The CNF classical conversion is expensive although it preserves the equivalence. However, CNF labelled conversion maintains the equi-satisfiability, i.e., if the original formula is SAT, then so is the converted version.

The idea is to label a part of formula as a new variable and convert only the labelled ones, which we can derive it now.

$$\phi \leftrightarrow \phi [(p \wedge q) | B] \wedge CNF_{label} (B \leftrightarrow (p \wedge q))$$

where

\begin{align*} &CNF_{label} (B \leftrightarrow (p \wedge q)) \\ =& (\neg B \vee (p \wedge q)) \wedge (\neg (p \wedge q) \vee B) \\ =& (\neg B \vee p) \wedge (\neg B \vee q) \wedge (B \vee \neg p \vee \neg q)) \end{align*}

The same applies for disjunction, implication and double implication.

### Improved version

By utilizing the results we had in last post (polarity), we can simplify the $CNF_{label}$ procedure.

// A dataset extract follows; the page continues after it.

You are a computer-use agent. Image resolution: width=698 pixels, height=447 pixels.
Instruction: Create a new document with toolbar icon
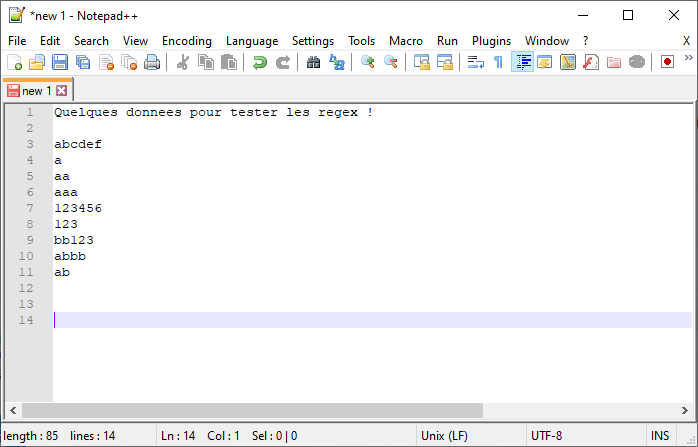pyautogui.click(x=14, y=62)
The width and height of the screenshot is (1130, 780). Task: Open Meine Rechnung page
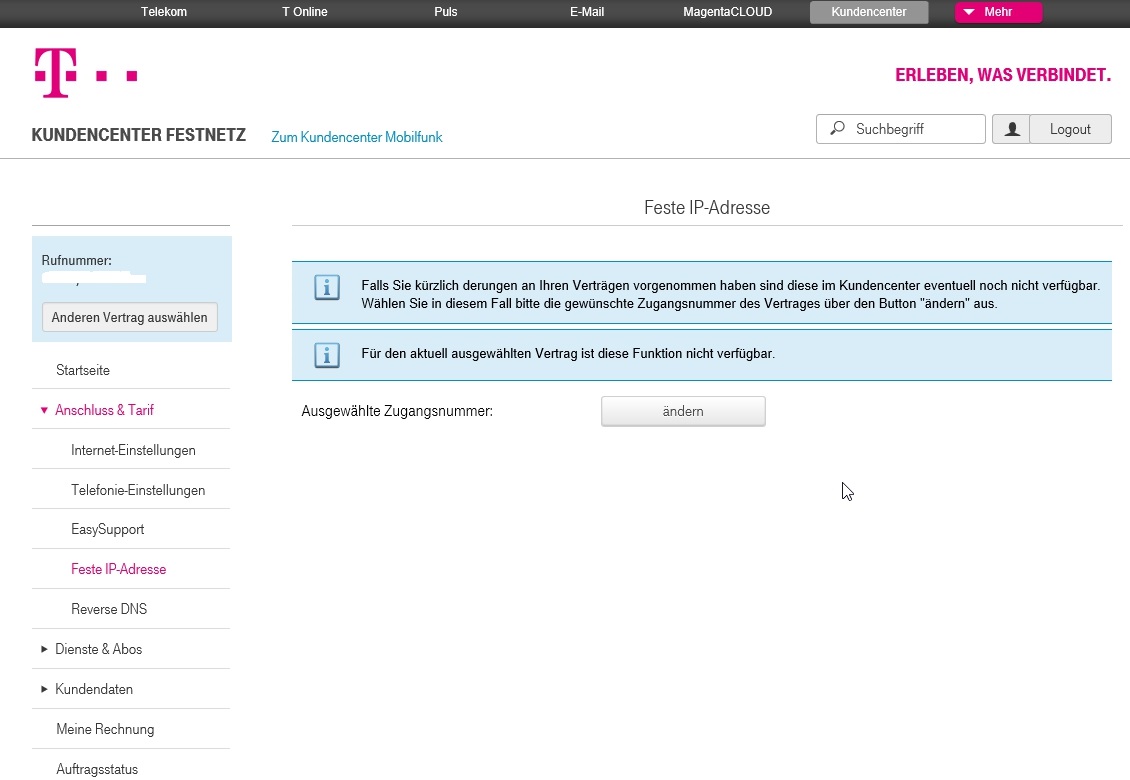(105, 729)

For instance, if $p \wedge q$ occurs positively, we only proceed with $CNF_{label} (B \rightarrow (p \wedge q))$, on negative occurrence, we instead use $CNF_{label} ((p \wedge q) \rightarrow B)$

### An example

Convert the following using improved $CNF_{label}$. Credit: R. Sebastiani.

$$(A_1 \wedge A_2) \vee (A_3 \wedge \neg A_4) \vee (\neg A_1 \wedge \neg A_3) \vee (A_2 \wedge \neg A_4)$$

We start considering the whole formula as a sole variable $B$. And the rest conjunctions are $B_1$,$B_2$, $\cdots$, i.e.

$$\overbrace{\underbrace{(A_1 \wedge A_2)}_{B_1} \vee \underbrace{(A_3 \wedge \neg A_4)}_{B_2} \vee \underbrace{(\neg A_1 \wedge \neg A_3)}_{B_3} \vee \underbrace{(A_2 \wedge \neg A_4)}_{B_4}}^{B}$$

Finally, $B_i$s all occur positively, then we only use one-side implication. i.e.

\begin{align*} &B \wedge (B \rightarrow (B_1 \vee B_2 \vee B_3 \vee B_4)) \\ & \wedge (B_1 \rightarrow (A_1 \wedge A_2)) \\ & \wedge \cdots \end{align*}